The first-in-human clinical study for a prospective treatment for people living with human immunodeficiency virus type 1 will begin soon after its developer, Excision BioTherapeutics, got FDA approval as an Investigational New Drug today (FDA).

The FDA’s IND authorization clears the way for first Phase I/II trial to assess EBT-101 as a potential cure for chronic HIV using safe, tolerability, and efficacy as outcomes.

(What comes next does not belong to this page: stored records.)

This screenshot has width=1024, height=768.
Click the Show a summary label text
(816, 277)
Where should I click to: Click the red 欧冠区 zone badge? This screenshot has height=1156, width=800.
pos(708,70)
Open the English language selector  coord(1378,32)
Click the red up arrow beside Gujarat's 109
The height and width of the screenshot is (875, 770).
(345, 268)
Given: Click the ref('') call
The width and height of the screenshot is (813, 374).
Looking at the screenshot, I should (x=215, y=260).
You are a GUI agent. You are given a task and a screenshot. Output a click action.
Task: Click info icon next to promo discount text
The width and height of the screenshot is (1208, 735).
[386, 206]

EBT-101, a CRISPR-based gene therapy that attacks HIV proviral DNA in vivo, is a one-of-a-kind gene therapy that takes advantage of CRISPR’s viral defensive mechanism against microbes. It delivers a one-time therapy to functionally treat HIV infections using an adeno-associated virus (AAV).

CRISPR is a technology that can clip HIV from a patient’s DNA cell if it has managed to wrap itself into it. Over the years, HIV’s snake-like characteristics have made it nearly hard to eradicate.

The “genetic scissors” developed by CRISPR, for which Drs Jennifer Doudna and Emmanuelle Charpentier was awarded the Nobel Prize in chemistry in 2020, would eliminate the need for patients to take virus suppression medicines to prevent HIV from progressing to AIDS.